The Squire ran the canoe ashore, and we got out and climbed a steep forty-foot bank. The farm lay before us, trim, orderly, and prosperous, and the usual fishing implements lay spread about on the bank. The Finn farmer came out and invited us inside his dwelling. It was probably an accidental resemblance, but in personal appearance he might have passed for twin-brother of the estimable President Krüger, of African ill-fame, in clothes, beard, and everything, with the trifling detail of steel-rimmed spectacles added. He accepted us first of all as a joke; but when he heard we had come across from the Arctic Sea, he looked upon us as a pair of barefaced liars, and regarded us with more respect. He gave us milk, and then brought all available members of his household into the farm kitchen, and preached them an improving sermon with us as text. To the casual observer then we certainly must have looked a pair of “awful warnings.”

In the kitchen a woman was working a hand-loom, and except when a thread broke in the warp, and demanded repair, the machine clacked away industriously during the whole of the excellent Krüger’s sermon. She was weaving a checked blue-cotton cloth, and beside her a couple of old crones span yarn industriously from humming-wheels. Hayter, callous to the sermon, sat down to sketch the hand-loom weaver. Ever and again a small fluffy-headed girl edged across into his line of vision, and was ruthlessly dragged away again by the farmer. She was rather pretty in a scared sort of way, and at last she got her desire, and was faithfully depicted in black and white on a page of the sketch-book. Her name was Edla Dahlgren.

We left the farm at eleven o’clock by the timepiece in the kitchen, and put out once more into the river. We were in the broad Ounasjoki now, a river as wide as the Thames at Richmond, but vastly swifter.

On the way to [Kittila].

The canoe ran away down past the shores, and once more forests hedged us in above the high banks. The river was all swirls and grinding pools, and oily overfalls, and noisy rapids. At the foot of the banks were camp-fires sending up trails of thin blue smoke from tiny crumbs of flame. Filmy mist rose from the tangle of waters, and amongst it here and there were men and women in canoes, fishing. From behind the pines on the western bank the sun sent a glow like new-tapped blood.

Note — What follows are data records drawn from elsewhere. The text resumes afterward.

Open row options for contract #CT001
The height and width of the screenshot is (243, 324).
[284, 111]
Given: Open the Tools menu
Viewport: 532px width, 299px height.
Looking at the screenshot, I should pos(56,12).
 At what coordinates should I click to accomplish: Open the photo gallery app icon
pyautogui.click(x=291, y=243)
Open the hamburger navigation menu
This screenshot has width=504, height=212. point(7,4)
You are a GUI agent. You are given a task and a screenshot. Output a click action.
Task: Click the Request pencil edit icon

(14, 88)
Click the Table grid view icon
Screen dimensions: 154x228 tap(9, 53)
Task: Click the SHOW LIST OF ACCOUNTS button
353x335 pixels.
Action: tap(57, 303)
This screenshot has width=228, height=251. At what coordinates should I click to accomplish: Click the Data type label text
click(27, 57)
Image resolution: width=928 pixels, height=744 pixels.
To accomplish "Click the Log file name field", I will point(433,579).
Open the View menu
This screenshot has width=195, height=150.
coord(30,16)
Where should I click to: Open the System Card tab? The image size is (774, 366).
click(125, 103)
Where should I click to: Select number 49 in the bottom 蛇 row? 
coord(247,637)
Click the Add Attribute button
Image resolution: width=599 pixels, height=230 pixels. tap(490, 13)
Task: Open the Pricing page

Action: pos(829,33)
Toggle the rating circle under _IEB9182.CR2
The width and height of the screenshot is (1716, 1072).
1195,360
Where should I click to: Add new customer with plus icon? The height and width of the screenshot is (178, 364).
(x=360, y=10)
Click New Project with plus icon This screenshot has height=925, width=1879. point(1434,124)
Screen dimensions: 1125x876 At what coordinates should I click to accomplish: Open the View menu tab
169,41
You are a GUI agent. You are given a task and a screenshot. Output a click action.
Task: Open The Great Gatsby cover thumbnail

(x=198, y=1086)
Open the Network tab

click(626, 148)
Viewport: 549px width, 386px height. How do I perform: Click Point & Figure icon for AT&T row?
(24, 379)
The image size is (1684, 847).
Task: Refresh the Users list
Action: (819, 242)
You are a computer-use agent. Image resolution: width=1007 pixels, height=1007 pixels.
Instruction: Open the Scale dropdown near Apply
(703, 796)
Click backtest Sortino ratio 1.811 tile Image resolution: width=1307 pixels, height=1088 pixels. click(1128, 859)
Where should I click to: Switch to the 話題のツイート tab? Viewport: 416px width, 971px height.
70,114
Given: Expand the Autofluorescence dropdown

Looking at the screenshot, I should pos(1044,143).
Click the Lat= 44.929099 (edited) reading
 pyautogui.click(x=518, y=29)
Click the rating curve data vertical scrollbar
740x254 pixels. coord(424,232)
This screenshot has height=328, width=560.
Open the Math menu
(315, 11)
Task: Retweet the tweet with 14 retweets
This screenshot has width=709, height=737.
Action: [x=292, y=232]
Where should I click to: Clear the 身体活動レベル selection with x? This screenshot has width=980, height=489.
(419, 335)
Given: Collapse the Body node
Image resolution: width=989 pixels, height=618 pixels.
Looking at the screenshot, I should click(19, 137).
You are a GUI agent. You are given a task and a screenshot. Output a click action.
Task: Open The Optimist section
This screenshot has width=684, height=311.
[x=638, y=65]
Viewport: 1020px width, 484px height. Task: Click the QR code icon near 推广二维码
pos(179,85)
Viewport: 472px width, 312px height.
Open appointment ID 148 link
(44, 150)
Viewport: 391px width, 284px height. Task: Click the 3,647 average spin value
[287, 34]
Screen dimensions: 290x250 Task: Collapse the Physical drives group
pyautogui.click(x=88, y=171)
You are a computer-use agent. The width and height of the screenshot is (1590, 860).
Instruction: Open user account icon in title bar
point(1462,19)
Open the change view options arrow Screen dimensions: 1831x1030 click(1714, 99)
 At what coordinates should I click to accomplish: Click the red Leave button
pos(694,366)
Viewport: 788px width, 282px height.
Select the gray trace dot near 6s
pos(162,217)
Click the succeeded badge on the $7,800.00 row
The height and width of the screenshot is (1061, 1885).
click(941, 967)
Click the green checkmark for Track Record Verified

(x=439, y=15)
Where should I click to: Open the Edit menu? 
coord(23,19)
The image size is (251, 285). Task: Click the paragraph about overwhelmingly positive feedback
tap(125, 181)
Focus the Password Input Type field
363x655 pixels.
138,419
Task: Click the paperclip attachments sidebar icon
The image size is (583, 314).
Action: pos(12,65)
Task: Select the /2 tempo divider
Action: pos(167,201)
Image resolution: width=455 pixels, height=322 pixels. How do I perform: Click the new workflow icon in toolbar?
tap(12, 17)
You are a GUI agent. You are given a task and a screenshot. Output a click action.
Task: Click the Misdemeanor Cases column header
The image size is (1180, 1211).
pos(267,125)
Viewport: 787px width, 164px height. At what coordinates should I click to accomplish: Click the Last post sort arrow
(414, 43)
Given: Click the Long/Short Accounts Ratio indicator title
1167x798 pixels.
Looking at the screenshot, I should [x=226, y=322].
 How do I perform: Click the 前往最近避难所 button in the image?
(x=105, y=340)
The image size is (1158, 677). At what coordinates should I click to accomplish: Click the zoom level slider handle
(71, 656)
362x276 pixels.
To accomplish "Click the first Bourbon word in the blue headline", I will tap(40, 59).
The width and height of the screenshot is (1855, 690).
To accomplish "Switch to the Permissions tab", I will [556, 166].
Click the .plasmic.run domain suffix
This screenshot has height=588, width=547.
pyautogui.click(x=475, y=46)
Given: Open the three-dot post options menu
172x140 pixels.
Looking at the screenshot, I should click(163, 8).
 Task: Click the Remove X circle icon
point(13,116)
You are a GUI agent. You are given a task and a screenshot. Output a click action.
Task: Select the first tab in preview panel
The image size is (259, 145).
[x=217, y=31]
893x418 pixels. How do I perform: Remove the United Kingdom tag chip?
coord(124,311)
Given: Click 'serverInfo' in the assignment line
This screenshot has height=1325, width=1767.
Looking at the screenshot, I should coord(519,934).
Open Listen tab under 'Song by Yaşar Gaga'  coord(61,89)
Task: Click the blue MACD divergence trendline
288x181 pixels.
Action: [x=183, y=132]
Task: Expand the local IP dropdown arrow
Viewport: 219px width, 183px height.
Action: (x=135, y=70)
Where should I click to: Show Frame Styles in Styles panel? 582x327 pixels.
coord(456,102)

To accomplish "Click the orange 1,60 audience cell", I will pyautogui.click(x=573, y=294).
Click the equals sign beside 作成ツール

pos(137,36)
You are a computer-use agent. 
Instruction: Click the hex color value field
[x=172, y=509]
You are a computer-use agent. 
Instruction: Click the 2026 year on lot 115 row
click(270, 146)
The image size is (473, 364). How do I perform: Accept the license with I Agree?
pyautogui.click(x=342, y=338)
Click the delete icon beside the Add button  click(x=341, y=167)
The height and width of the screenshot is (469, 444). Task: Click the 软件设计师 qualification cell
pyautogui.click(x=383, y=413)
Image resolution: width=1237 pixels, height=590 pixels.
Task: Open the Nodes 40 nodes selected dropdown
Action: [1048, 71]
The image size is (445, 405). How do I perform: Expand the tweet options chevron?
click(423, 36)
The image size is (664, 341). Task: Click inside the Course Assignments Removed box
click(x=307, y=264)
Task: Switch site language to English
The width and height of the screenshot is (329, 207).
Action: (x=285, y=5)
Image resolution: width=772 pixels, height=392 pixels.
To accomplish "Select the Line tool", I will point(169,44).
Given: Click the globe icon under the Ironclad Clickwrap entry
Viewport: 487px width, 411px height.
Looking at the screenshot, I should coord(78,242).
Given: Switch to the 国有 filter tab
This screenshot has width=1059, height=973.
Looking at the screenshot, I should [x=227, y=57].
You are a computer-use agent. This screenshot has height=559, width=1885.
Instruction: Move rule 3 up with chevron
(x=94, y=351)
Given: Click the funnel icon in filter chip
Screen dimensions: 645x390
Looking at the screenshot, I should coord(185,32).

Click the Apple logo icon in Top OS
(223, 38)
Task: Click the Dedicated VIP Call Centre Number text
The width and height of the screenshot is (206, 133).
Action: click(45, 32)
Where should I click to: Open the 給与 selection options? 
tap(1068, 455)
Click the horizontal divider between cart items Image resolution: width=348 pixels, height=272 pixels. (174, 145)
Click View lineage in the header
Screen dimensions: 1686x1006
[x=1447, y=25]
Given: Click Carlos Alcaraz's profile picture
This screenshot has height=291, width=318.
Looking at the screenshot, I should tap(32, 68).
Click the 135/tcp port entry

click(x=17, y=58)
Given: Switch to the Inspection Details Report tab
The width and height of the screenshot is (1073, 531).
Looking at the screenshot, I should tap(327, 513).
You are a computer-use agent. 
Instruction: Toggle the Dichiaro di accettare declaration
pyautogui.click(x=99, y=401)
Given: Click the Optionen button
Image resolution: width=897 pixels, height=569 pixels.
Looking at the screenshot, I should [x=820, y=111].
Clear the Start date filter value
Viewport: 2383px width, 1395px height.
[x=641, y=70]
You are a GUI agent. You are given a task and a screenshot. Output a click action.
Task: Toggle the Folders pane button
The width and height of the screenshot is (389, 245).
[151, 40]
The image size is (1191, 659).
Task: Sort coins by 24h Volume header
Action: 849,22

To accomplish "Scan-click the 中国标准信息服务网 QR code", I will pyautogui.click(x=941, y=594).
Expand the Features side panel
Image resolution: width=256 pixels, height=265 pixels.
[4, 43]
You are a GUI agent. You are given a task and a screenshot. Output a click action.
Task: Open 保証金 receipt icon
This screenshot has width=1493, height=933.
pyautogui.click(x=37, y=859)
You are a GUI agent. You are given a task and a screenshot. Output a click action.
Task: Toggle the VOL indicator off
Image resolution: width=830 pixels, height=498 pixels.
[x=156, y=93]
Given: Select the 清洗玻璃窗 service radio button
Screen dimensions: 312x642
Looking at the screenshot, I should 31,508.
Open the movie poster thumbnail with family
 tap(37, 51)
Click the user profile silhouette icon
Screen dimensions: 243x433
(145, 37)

We passed close to one of the canoes. A woman was in the bow, poling. Five rods were trolling from the stern, and a man with a calico mosquito-cowl about his head tended them. The rush of the river drove us past, and the canoe faded into a black dot amongst the mist. It was the likeliest looking fishing-water I ever saw.

More fires came up on the banks, winked redly, and disappeared. From bank to bank the rapids shouted, and the yellow waves spurned us on to pools of black, sliding water, and the oily rocks sucked us towards them as we tore past. The dew came down more heavily and the mists closed in; the river slacked in speed again, and the canoe rode with an easier motion; and when we looked back, the fishers and their fires were blotted out against the black background of the pines.


It was midnight. Astern, wrapped in thin blue mist, there loomed up the great wooded mountains we had voyaged round so long. Ahead, the river widened out into a still lake, and reflected into it was a cluster of red and ochre houses above a bright green bank, which made up the outskirts of straggling Kittila. Well-derricks sprawled amongst the houses, and the smell of farms and agriculture hung on the air. The sun was coming up egg-shaped and blood-red from out of the mists and the pines. It was midnight, and all Kittila slept.